The data presented in Figure 5.7 show amplification of an artificial template that was derived from a synthetic oligo for the optimization of a Schistosoma mansoni target assay8. Detection was using a FAM-labeled probe with a comparable dark quencher, CDQ (A) or OQA (B). From these data, it is evident that both the CDQ and the OQA have equivalent performance, with similar background fluorescence and similar Cq values for analyzed data from template of the same concentration.
In summary, OQ is equivalent in performance to CDQ and importantly, is available license, restriction and royalty free for any application. This makes the Onyx Quencher an excellent and cost effective choice for the development of commercial kits and reagents for molecular diagnostics that contain qPCR probes.

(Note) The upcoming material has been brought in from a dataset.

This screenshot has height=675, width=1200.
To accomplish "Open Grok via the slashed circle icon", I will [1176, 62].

Figure 5.7.Dilutions of an artificial oligo were amplified using 250 nM primers and the amplicon detected with a Dual-Labeled Probe at 200 nM. A) The probe was labeled with FAM and quenched with CDQ or OQA (as indicated) and the raw fluorescence data are shown. B) The probe was labeled with FAM and quenched with CDQ or OQA and the baseline corrected data are shown. There are no significant differences between the performances of either probe.

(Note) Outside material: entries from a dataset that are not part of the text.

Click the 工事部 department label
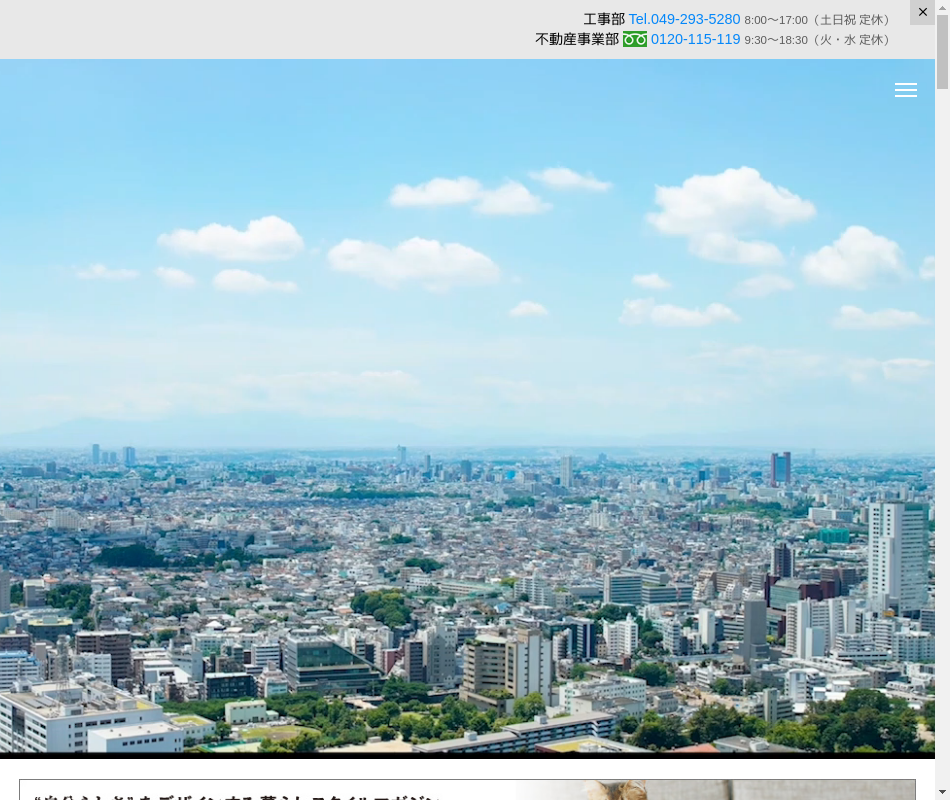The width and height of the screenshot is (950, 800). (603, 19)
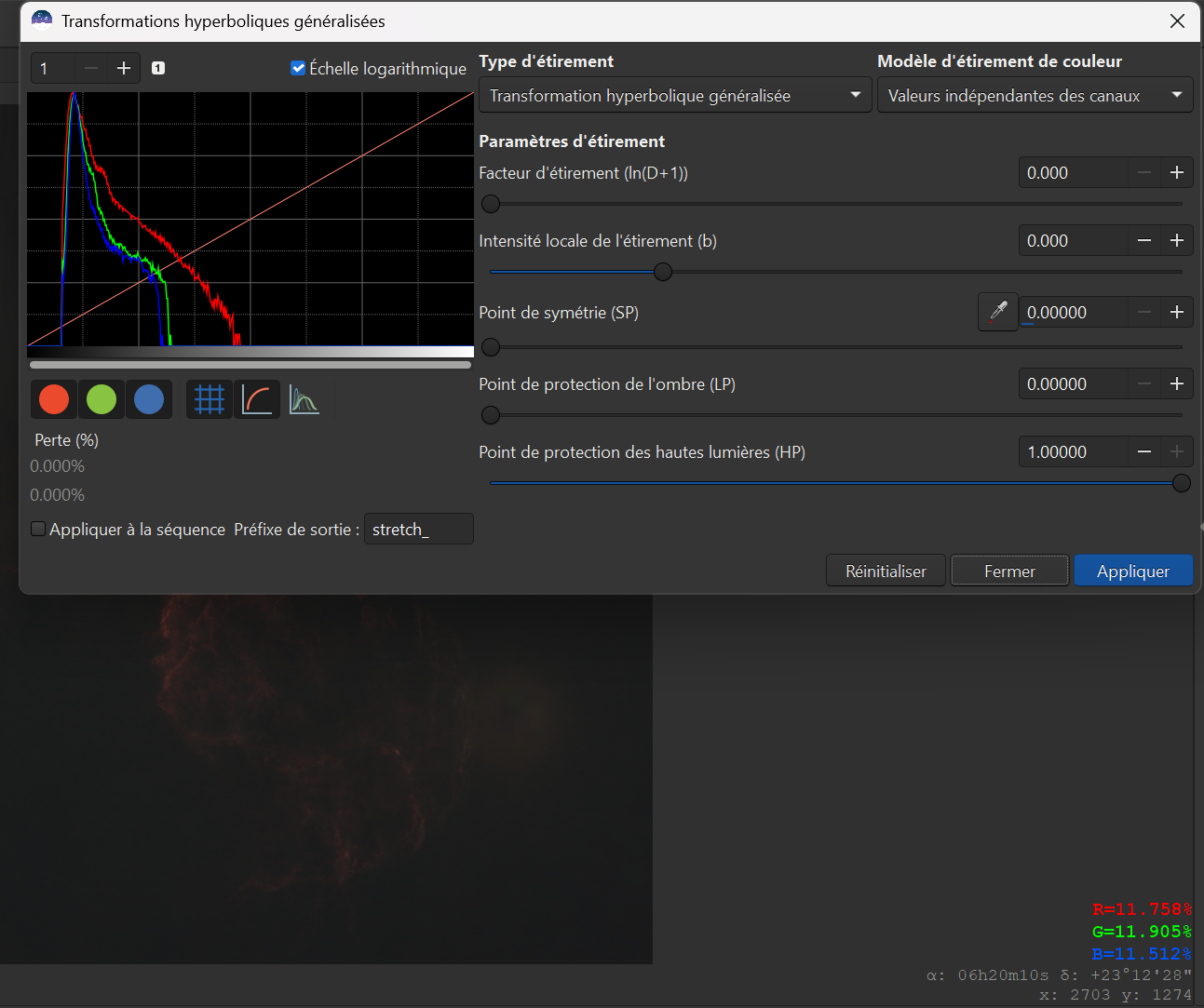Open the Type d'étirement dropdown

coord(675,95)

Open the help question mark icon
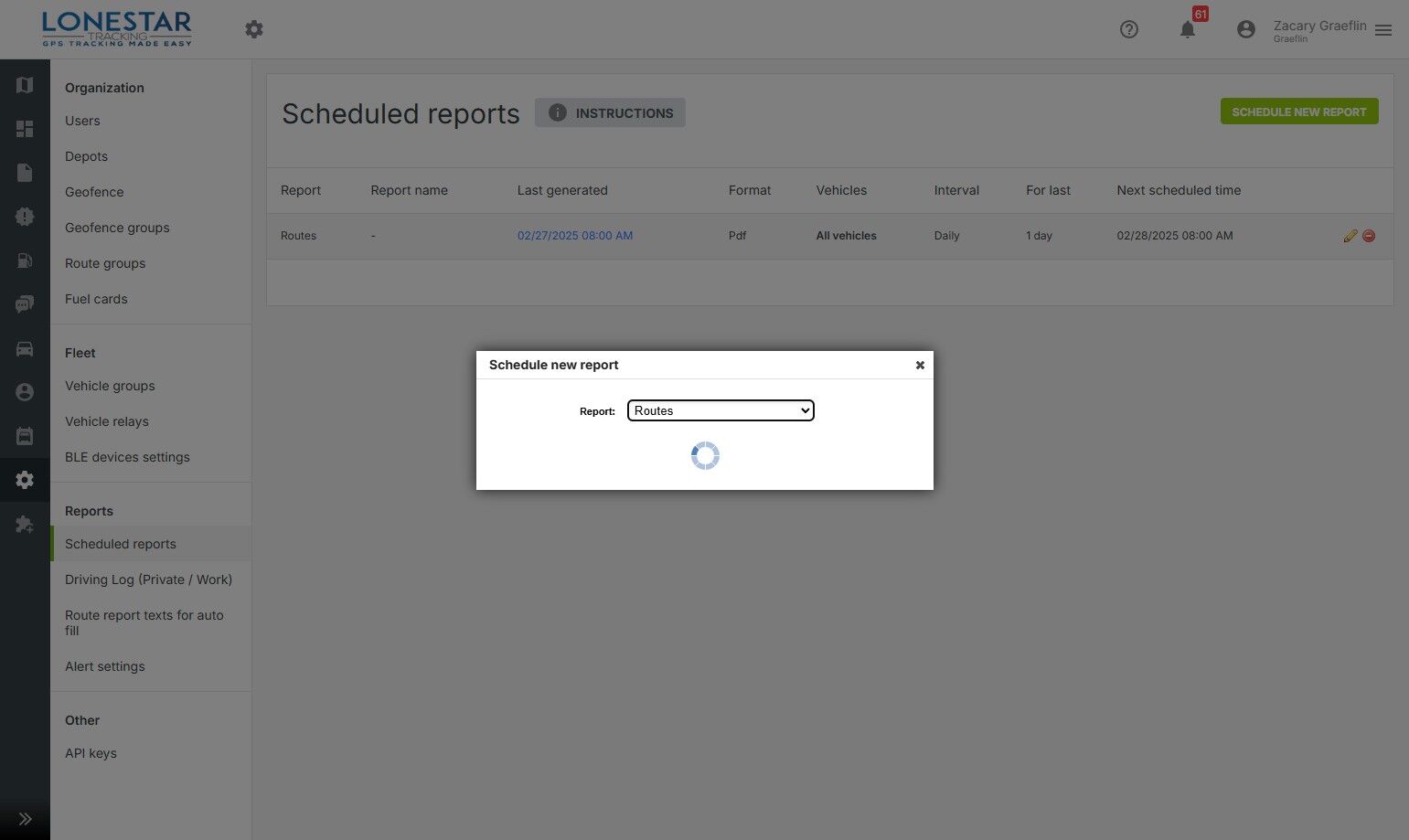[x=1129, y=29]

A number of modifications can be used to produce oligonucleotides with altered biochemical properties. These modifications generally confer a higher Tm which can be manipulated to provide improved specificity. This allows for assay design in regions of challenging sequence or when a single oligonucleotide is required to detect several sequences, e.g., all serotypes of a virus.

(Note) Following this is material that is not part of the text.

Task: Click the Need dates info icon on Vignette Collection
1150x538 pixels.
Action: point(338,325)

Locked Nucleic Acid is an RNA analog base (Figure 5.8) that yields enhanced sensitivity and specificity when incorporated into probes9. Probes with Locked Nucleic Acid bases have greater thermal stability and therefore hybridize more strongly to the template. Each Locked Nucleic Acid base may increase the Tm of the probe by up to 8 °C10, which makes Locked Nucleic Acid a powerful tool in SNP discrimination assays11 (a single base mismatch has a greater destabilizing effect on duplex formation than without Locked Nucleic Acid), multiplexing (allows for simpler Tm optimization) and problematic target sequences (Locked Nucleic Acid probes can be shorter, which allows them to be designed around problems such as AT- or GC-rich regions, repetitive sequences, or sequences with significant secondary structure). PCR Primers containing Locked Nucleic Acid have also been found to beneficial in applications such as SNP genotyping12.
Locked Nucleic Acid also provides protection against nuclease digestion making it suitable for in vivo use13.
Figure 5.8.Comparison of Locked Nucleic Acid and DNA nucleotide structures. Locked Nucleic Acid differs from DNA in that Locked Nucleic Acid contains ribose with a methylene bridge between the 2’ oxygen and 4’ carbon, which ‘locks’ the ribose in the 3’ endo conformation, whereas DNA contains 2’-deoxyribose with no methylene bridge.
There are many considerations when selecting a detection method for a particular application. While SYBR Green I dyes and Dual-Labeled Probe assays are popular and generally work well, there are situations in which the other detection systems might be preferable. Table 5.7 can be used as guidance during early assay development.
Blank spaces indicate that the detection method is not recommended; X = good performance; and XX = better performance.